2

Dalam video.

Mata Bu Rina menatap ke sebuah arah yang tak tentu. Bu Rina dengan wajah yang menyesal, takut, marah dan bimbang, perlahan bicara tentang semua hal yang dia lihat.

Pagi itu, sebelum dia mandi, dia kembali lagi ke kamar Nara untuk memastikan keadaan anaknya. Namun langkahnya terhenti saat melihat suaminya berdiri di dekat kasur dan hendak mencekik anaknya.

Dia hendak mencegah, namun dia teringat dengan perkataan seorang keluarga pasien rumah sakit yang sama tentang dirinya yang tak mungkin tahan dengan keadaan anaknya. Dia hanya menghabiskan waktu dan tenaga untuk memperjuangkan penyakit anak mereka.

Langkah bu Rina menjadi mundur dan dia menutup mata juga telinga saat suaminya mencekik Nara. Sengaja mesin air dia nyalakan agar tak mendengar suara tangis Nara yang kesakitan.

Air matanya mengalir, dia mencoba berusaha tegar dan kembali beraktifitas. Menahan rasa sakit dan penyesalan, memohon pada Tuhan mereka untuk diampuni karena membiarkan anaknya di sakiti.

Semua orang terkejut dengan pengakuan Bu Rina dari video tersebut. Bu Rina meneteskan air mata tanpa sedu sedan. Sementara Pak Wahyudin terlukai duduk di kotak saksi dengan tangan menggenggam.

Hasna menghela nafas.

"Mereka berdua adalah orang tua yang tidak bertanggung jawab. Melenyapkan anak mereka karena kekurangannya" ucap Hasna setelah video berakhir.

Dia berjalan ke kotak saksi dan duduk sambil berbisik pada Pak Wahyudin.

"Akan lebih baik jika kalian yang bunuh diri bukan?" ucap Hasna sambil menyeringai.
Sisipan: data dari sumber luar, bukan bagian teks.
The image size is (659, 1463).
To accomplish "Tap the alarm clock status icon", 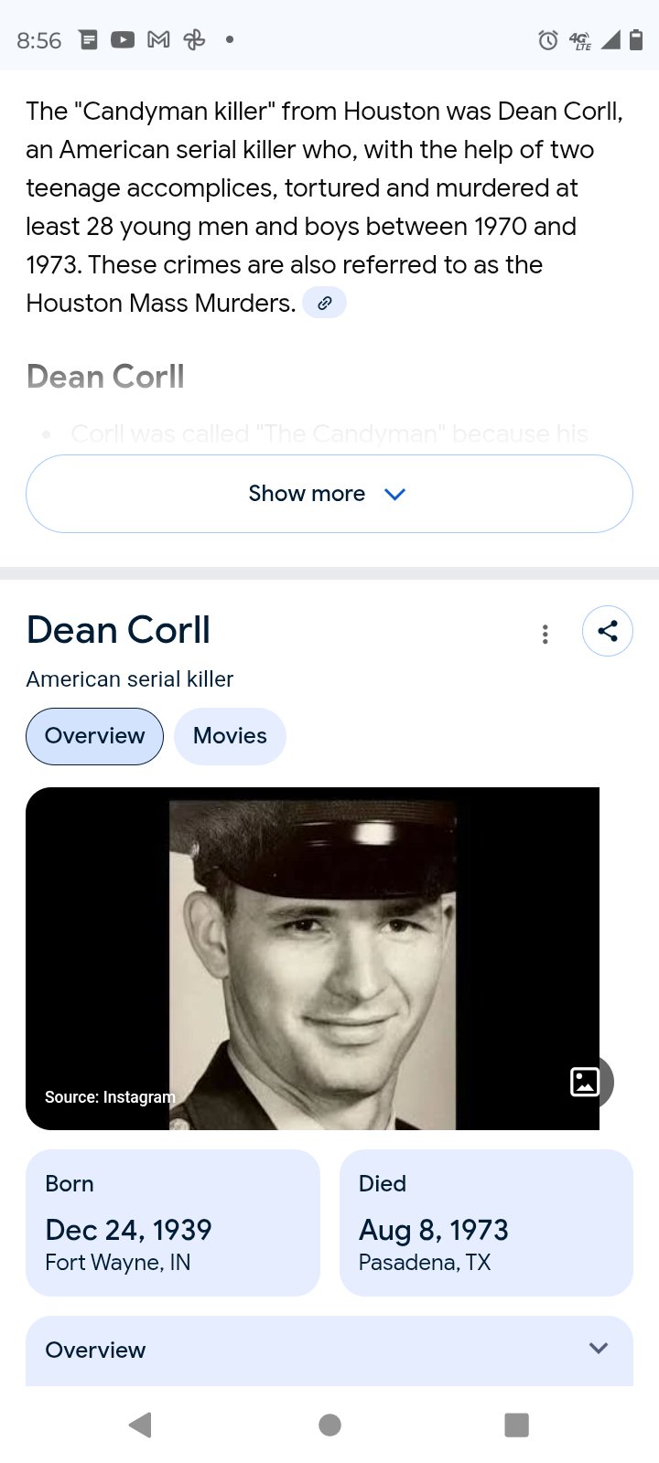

Pak Wahyudin tertunduk, matanya membulat. Dia teringat dengan kalimat itu. Perlahan dia mengangkat kepalanya untuk sekali lagi menatap Hasna yang membelakanginya berjalan menuju mejanya.

Hasna sengaja mengatakan kalimat itu dengan lugas meski berbisik. Dia membalaskan sakit hatinya pada Pak Wahyudin yang notabene adalah saudara jauhnya.

Pak Wahyudin pernah dimintai tolong untuk mencarikan solusi atas kemalangan yang menimpa Hasna. Namun Pak Wahyudin yang kala itu belum menikah, mengatakan hal yang menyakitkan dan menyarankan pada orang tua Hasna untuk bunuh diri.

Kasus perdana Hasna, Pak Wahyudin yang tak sengaja menjadi kasusnya. Balas dendam pertama yang dia lakukan. Selama Hakim menyatakan putusan hukuman untuk Pak Wahyudin dan Bu Rina, Hasna tersenyum mengejeknya. Pak Wahyudin menunduk malu tak berani manatapnya.

Dia baru ingat dan mengingat ingat nama Hasna. Wajah ibu dan ayahnya yang sedih karena memikirkan nasib Hasna terlihat jelas dalam benaknya. Dia juga menyesal karena telah menyarankan untuk bunuh diri pada mereka.

Pak Wahyudin di vonis hukuman seumur hidup karena mengaku telah merencanakan pembunuhan pada putrinya. Bu Rina divonis hukuman karena telah dianggap membantu pembunuh.

Sidang sudah selesai, tidak ada yang kalah, tidak ada yang menang. Frans menatap Hasna yang sedang merapikan berkasnya ke tasnya. Hasna pun tak sengaja melihatnya yang sedang menatapnya.

Dia tersenyum dan menghampiri.

"Anda sedang tidak fokus pada kasus ini Pak. Kurasa liburan adalah solusi terbaik. Tempo hari, saya dengar Ibu mengeluh karena sudah lama tidak liburan" ucap Hasna.

Frans membulatkan matanya, ada perasaan aneh yang dia rasakan dari cara Hasna bicara. Dari yang dia katakan semuanya normal tapi cara menatap dan tersenyum seolah mengejek kesalahannya.

"Ya, terima kasih atas saran mu!" jawab Frans.

Dia pergi dan keluar dari ruang sidang. Sementara Hasna masih di sana, duduk di kursi tamu dan mengikuti sidang-sidang selanjutnya.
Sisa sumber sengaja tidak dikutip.